• _JOB_
Quote the records word for word, from the line containing "This screenshot has width=564, height=388." through the end of the records, leaving the pictures out of your answer.

• _RECORDS PROVIDED_
## START

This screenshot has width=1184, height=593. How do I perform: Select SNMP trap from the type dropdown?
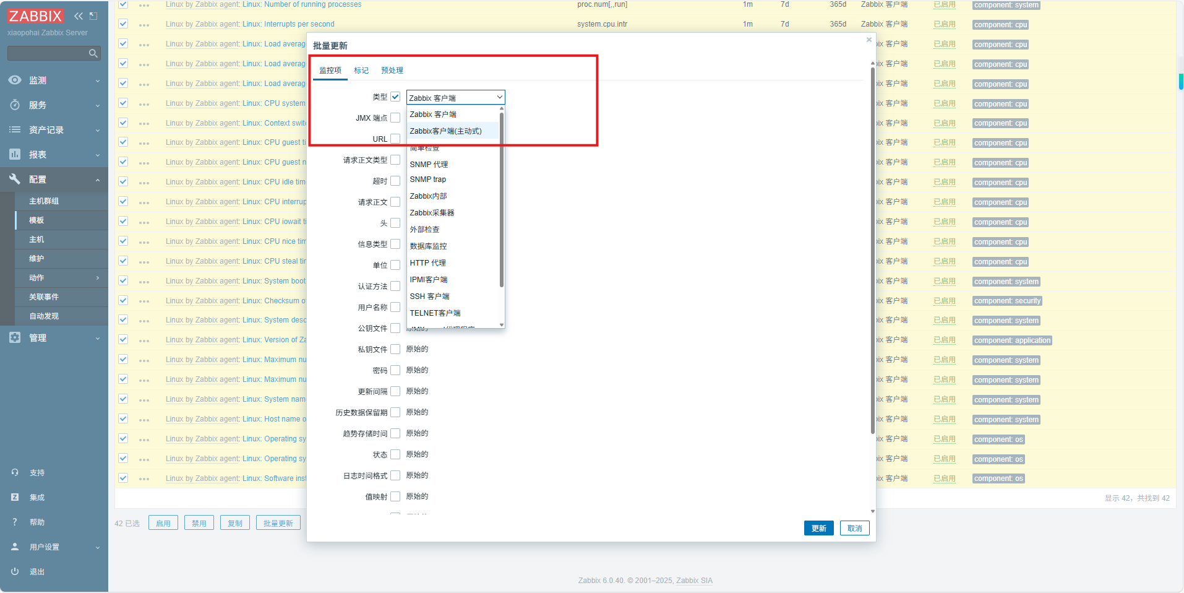[x=427, y=179]
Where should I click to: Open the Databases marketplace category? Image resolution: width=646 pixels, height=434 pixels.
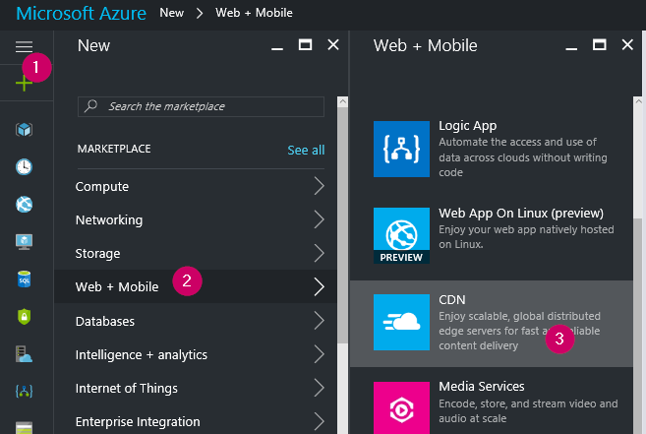[105, 321]
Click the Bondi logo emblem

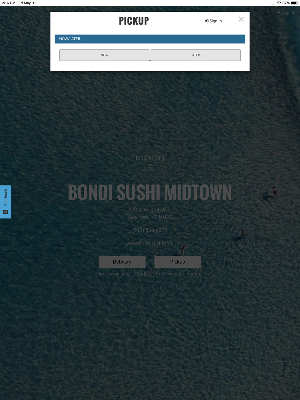(x=150, y=163)
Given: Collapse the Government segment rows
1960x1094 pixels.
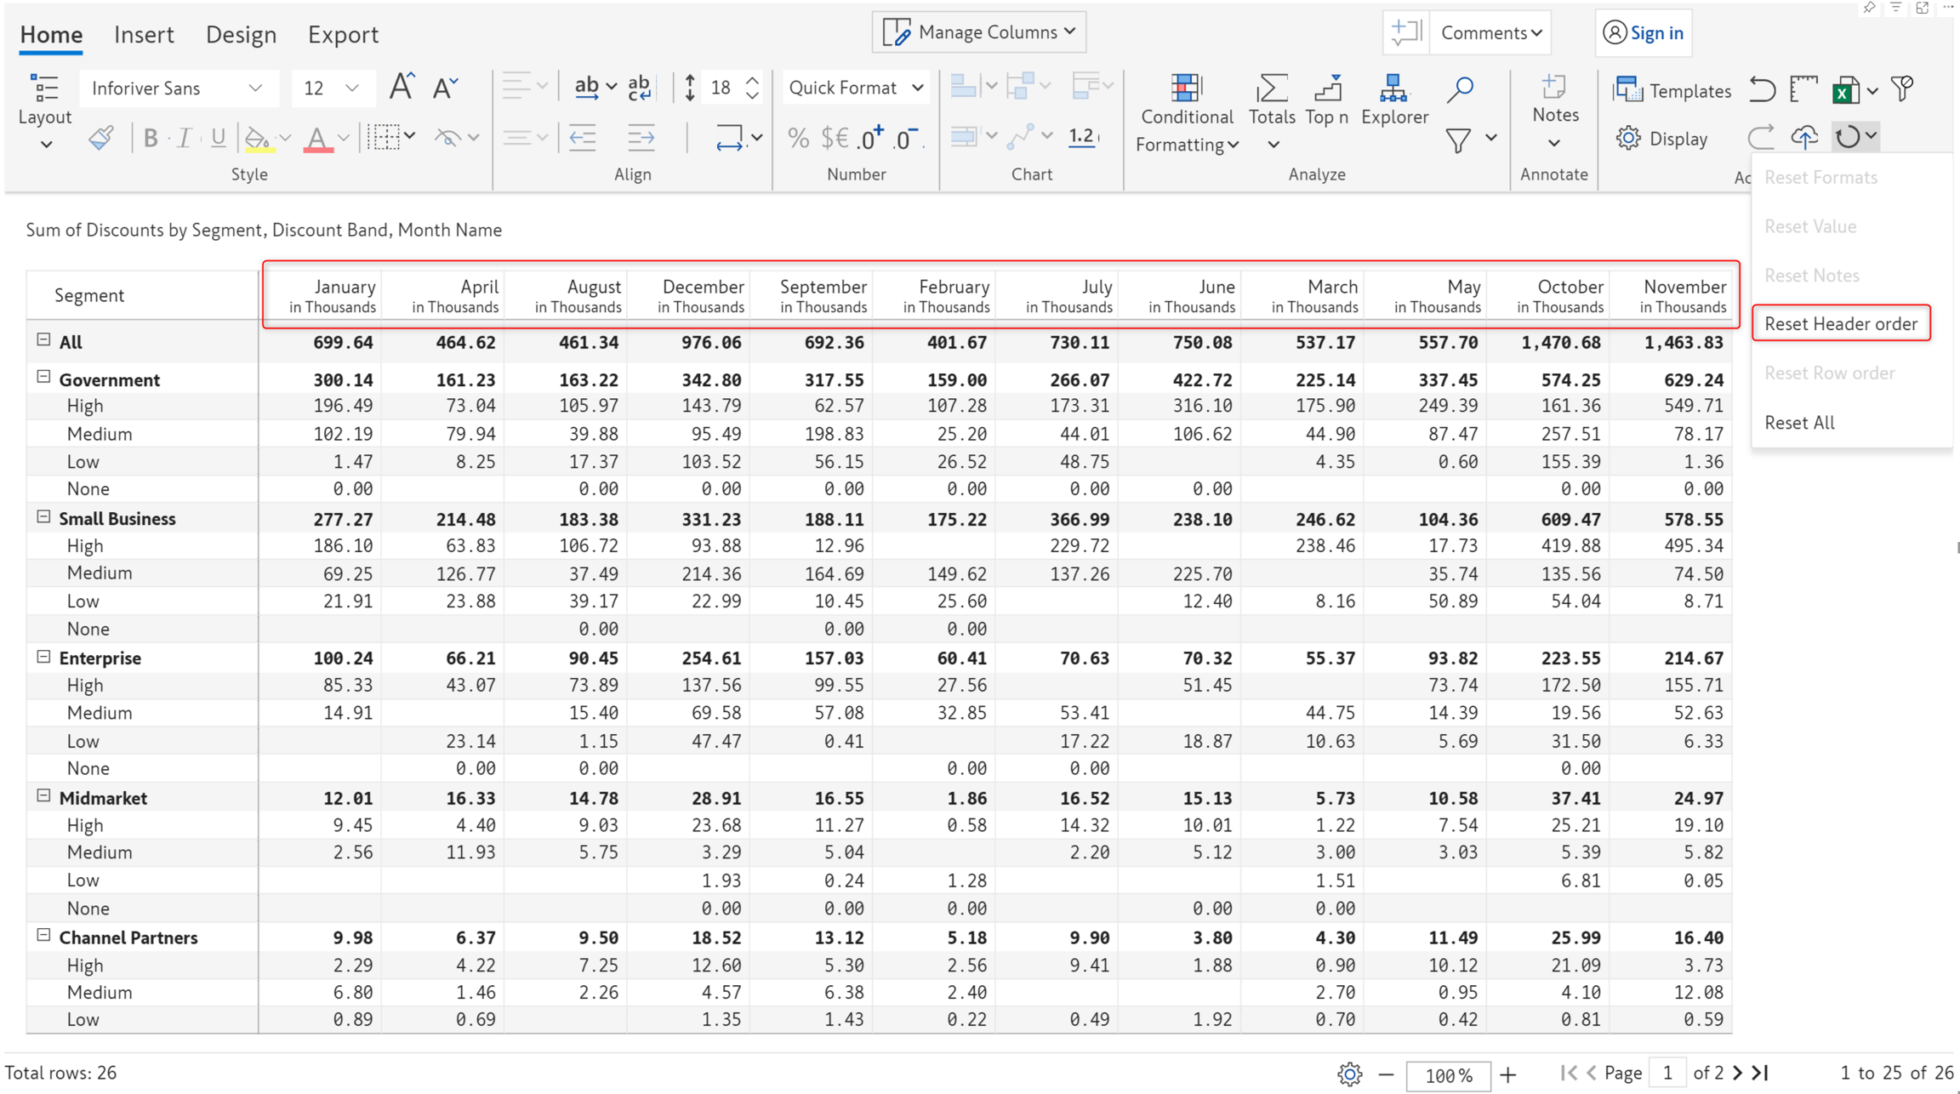Looking at the screenshot, I should [43, 377].
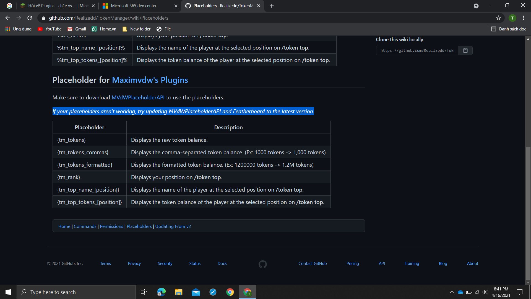The image size is (531, 299).
Task: Open the YouTube bookmark
Action: pyautogui.click(x=50, y=29)
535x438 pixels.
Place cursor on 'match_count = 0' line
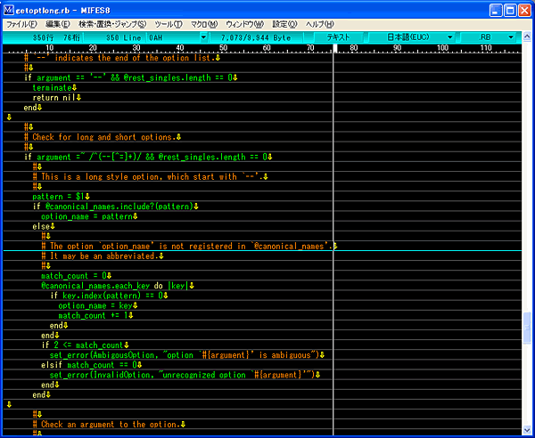click(x=76, y=275)
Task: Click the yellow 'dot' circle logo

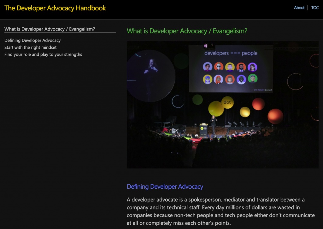Action: point(227,102)
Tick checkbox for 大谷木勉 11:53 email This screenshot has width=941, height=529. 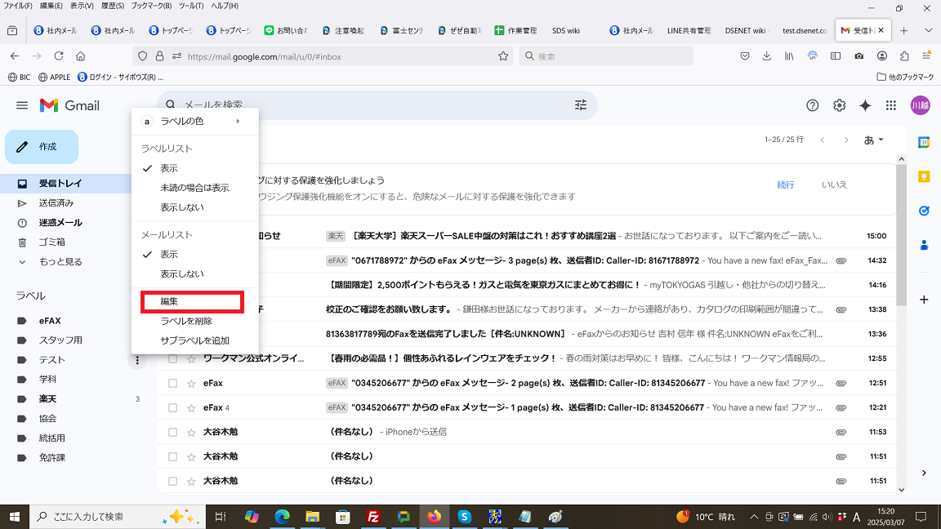(172, 432)
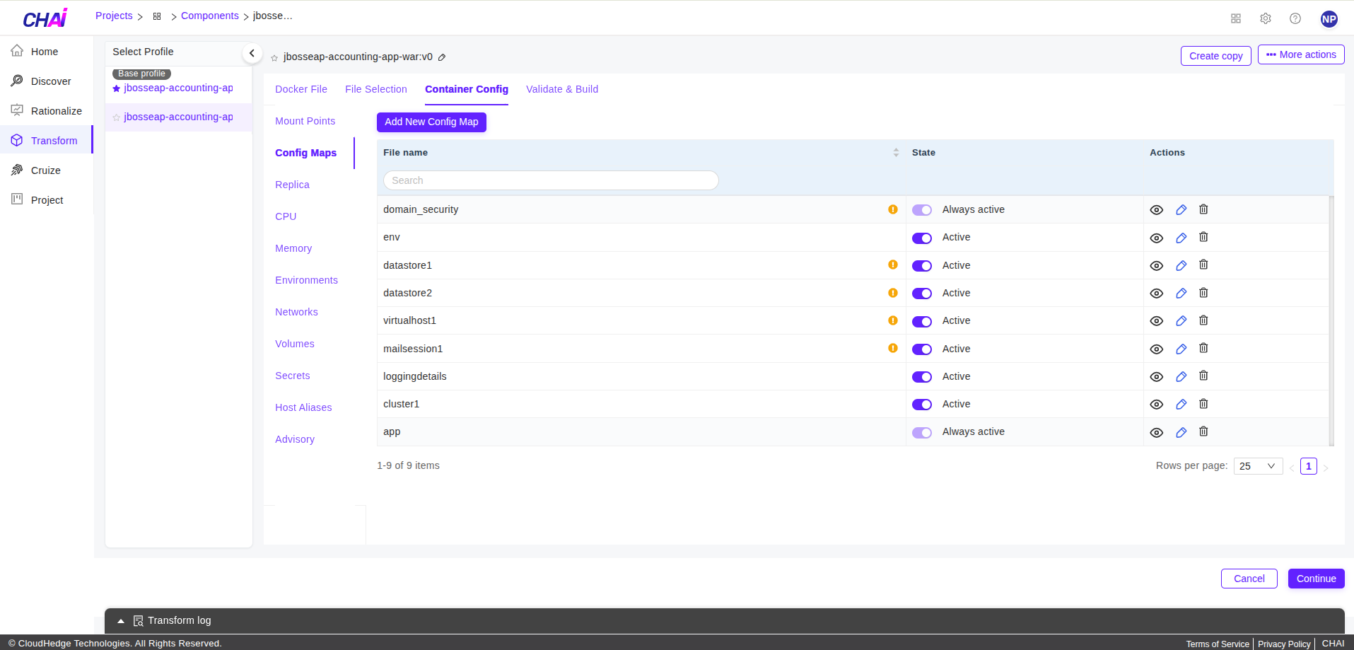Enable the app config map toggle
Screen dimensions: 1354x650
point(922,432)
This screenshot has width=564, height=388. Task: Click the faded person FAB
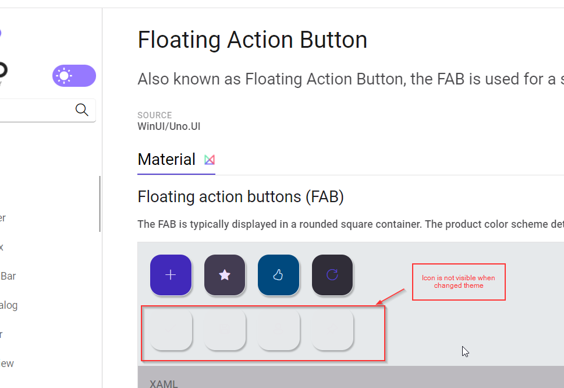coord(278,330)
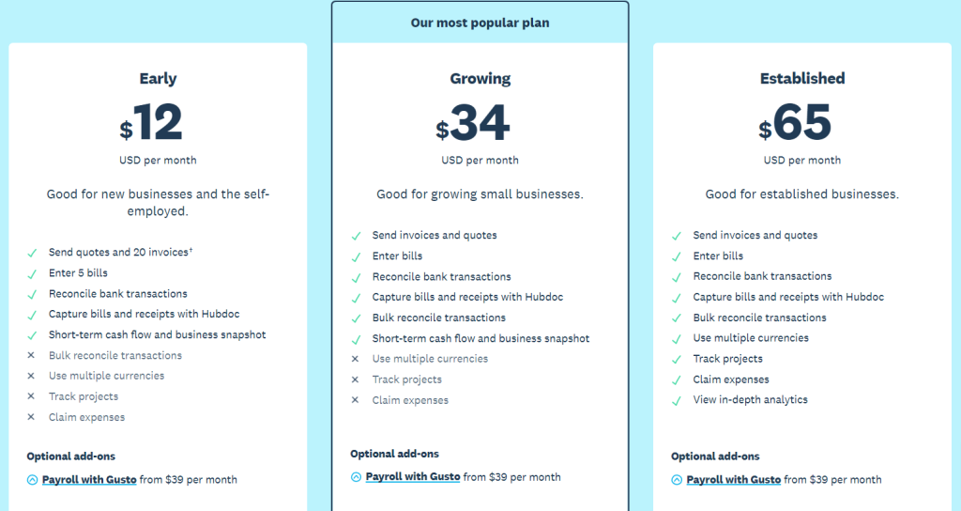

## END

• _WRITTEN RESPONSE_
This screenshot has width=564, height=388. Task: Click the faded person FAB
coord(278,330)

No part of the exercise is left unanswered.